The discography of Eric B. & Rakim, an American hip hop duo, consists of four studio albums, five compilation albums, 15 singles, and nine music videos. Eric B. & Rakim formed and signed a record deal with Zakia Records in 1985. The following year, the duo signed a deal with 4th & B'way Records. Their debut album Paid in Full was released in 1987. In the United States, it peaked at number 58 on the Billboard 200, number 8 on R&B/Hip-Hop Albums, and was certified platinum by the Recording Industry Association of America (RIAA). It appeared on the Dutch, New Zealand, and UK Albums Chart. Paid in Full produced five singles, four of which appeared on Hot R&B/Hip-Hop Songs. The fifth single "Paid in Full" (1988) peaked in the top five of the Dutch and New Zealand Singles Chart.

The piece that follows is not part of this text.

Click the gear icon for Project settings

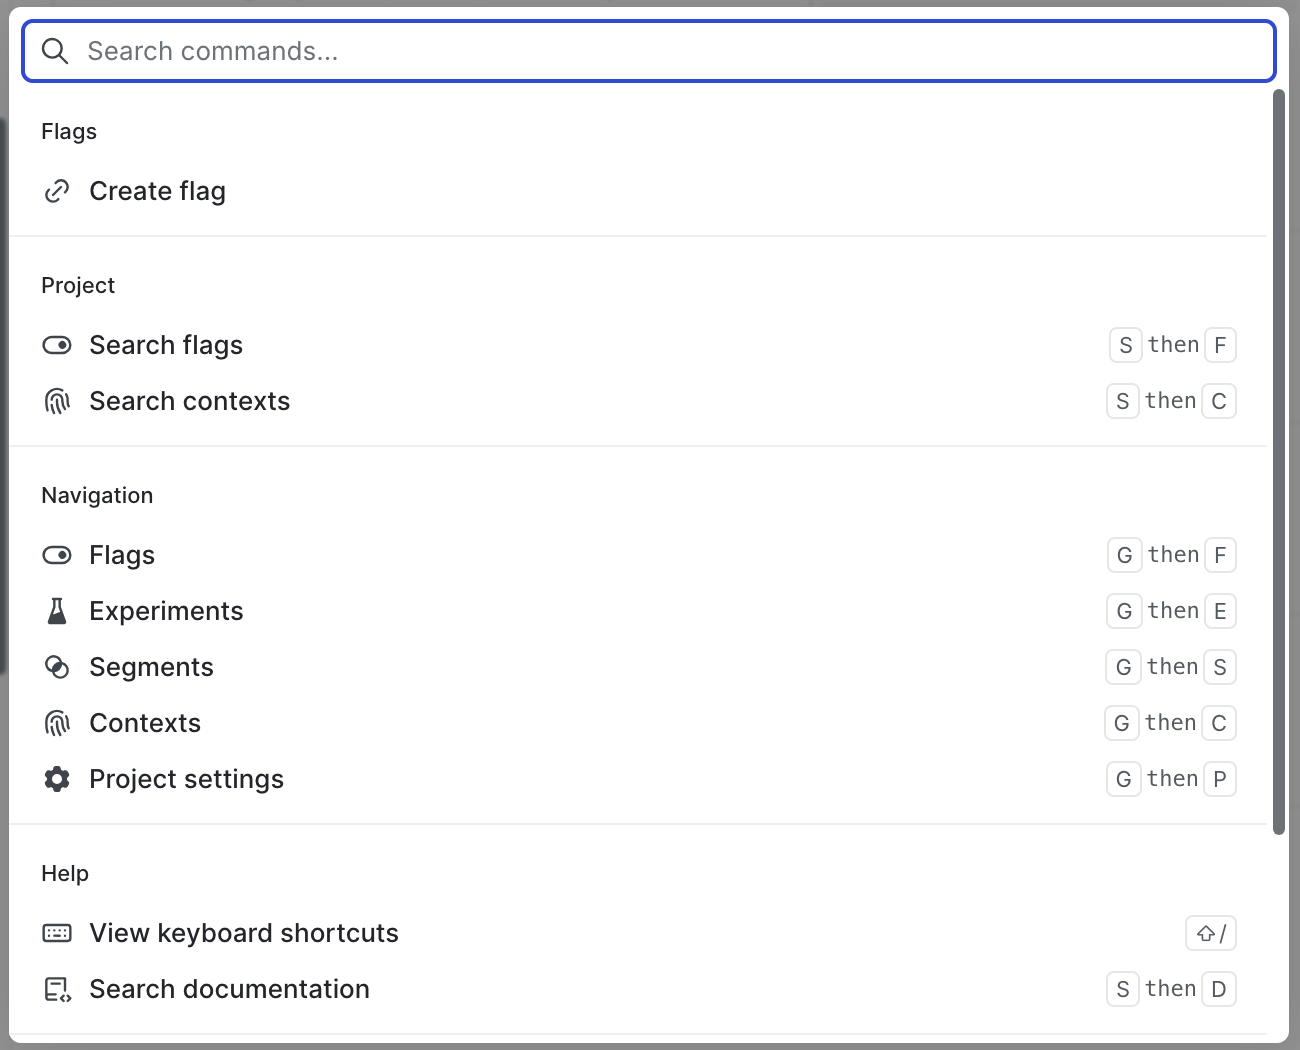pyautogui.click(x=57, y=778)
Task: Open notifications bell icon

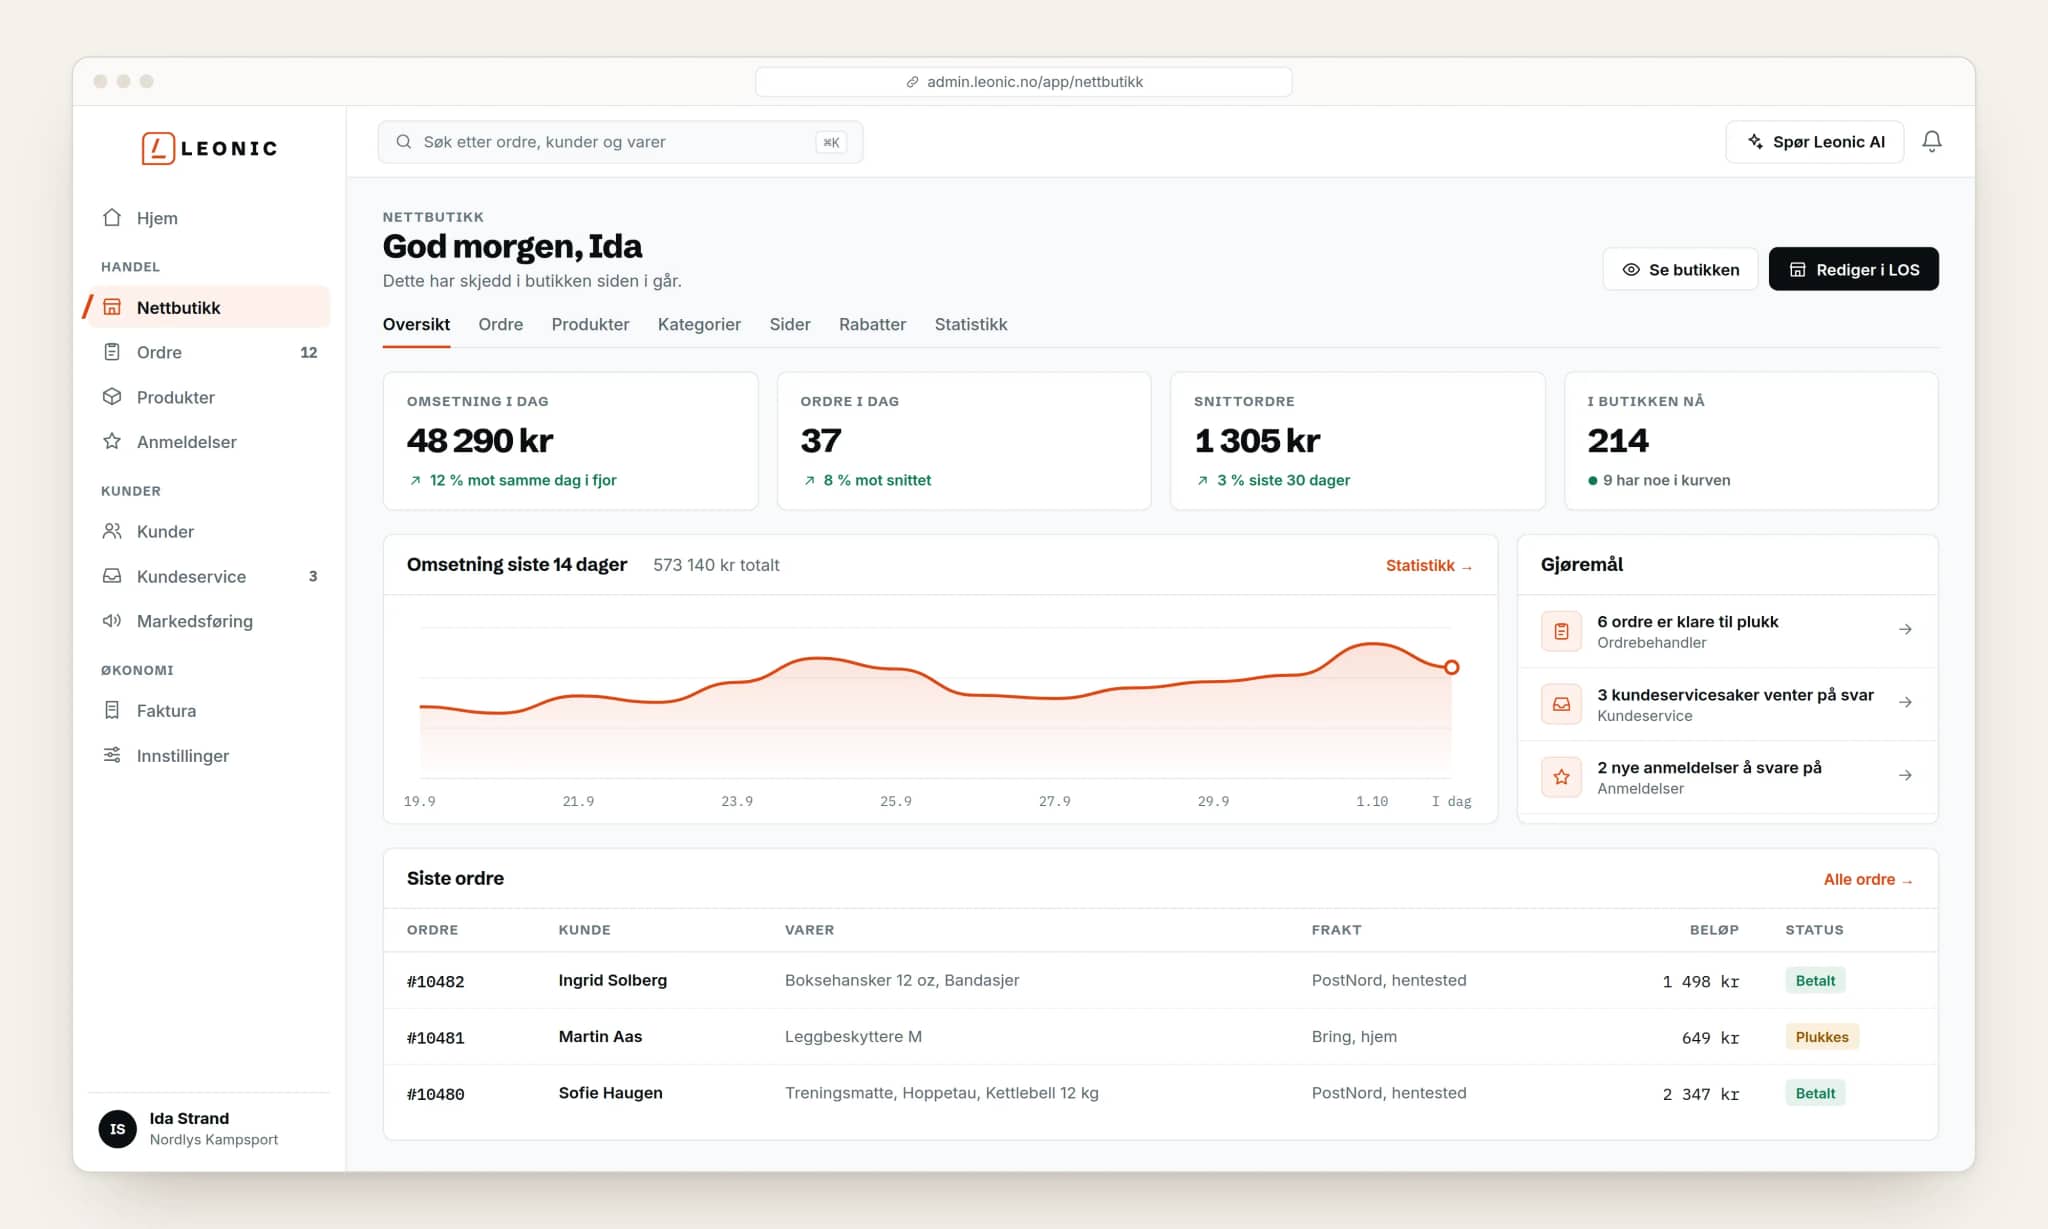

In 1988, Eric B. & Rakim released their second studio album Follow the Leader. It peaked at number 22 on the Billboard 200, number 7 on R&B/Hip-Hop Albums, and was certified gold by the RIAA. The album peaked at 25 on the UK Albums Chart, and appeared on the Swedish, Dutch, and New Zealand Albums Chart. Three songs from the album were released as singles: "Follow the Leader", "Microphone Fiend", and "The R", the first and last of which appeared on Hot R&B/Hip-Hop Songs. The duo's third studio album Let the Rhythm Hit 'Em was released in 1990. It peaked at number 32 on the Billboard 200, number 10 on R&B/Hip-Hop Albums, and was certified gold by the RIAA. The album appeared on the UK and Dutch Albums Chart. Let the Rhythm Hit 'Em spawned three singles, including the title track and "In the Ghetto", both of which peaked within the top 10 on US Hot Rap Tracks.

Don't Sweat the Technique (1992) was the duo's fourth studio album. It peaked at number 22 on the Billboard 200 and number 9 on R&B/Hip-Hop Albums. It appeared on the UK Albums chart. Four songs, all of which appeared in the top 40 on R&B/Hip-Hop Songs, were released as singles from the album. The title track, released as the third single, topped Hot Rap Tracks. In 1992 after Don't Sweat the Technique, Eric B. & Rakim disbanded. From 2001 to 2010, five compilation albums have been released: 20th Century Masters – The Millennium Collection: The Best of Eric B. & Rakim (2001), Classic (2003), Gold (2005), Repaid in Full: The Paid in Full Remixed (2008), and Rarities Edition: Paid in Full (2010). None of these albums charted.

== Albums ==
=== Studio albums ===

List of studio albums, with selected chart positions
| Title | Album details | Peak chart positions |  |  |  |  |  | Certifications |
| US | US R&B | NED | NZ | SWE | UK |
| Paid in Full | Released: July 7, 1987; Label: 4th & B'way/Island; Format: CD, CS, LP; | 58 | 8 | 30 | 41 | — | 85 | RIAA: Platinum; |
| Follow the Leader | Released: July 26, 1988; Label: Uni; Format: CD, CS, LP; | 22 | 7 | 43 | 46 | 35 | 25 | RIAA: Gold; |
| Let the Rhythm Hit 'Em | Released: June 19, 1990; Label: MCA; Format: CD, LP; | 32 | 10 | 90 | — | — | 58 | RIAA: Gold; |
| Don't Sweat the Technique | Released: June 23, 1992; Label: MCA; Format: CD, CS; | 22 | 9 | — | — | — | 73 |  |
"—" denotes a recording that did not chart or was not released in that territory.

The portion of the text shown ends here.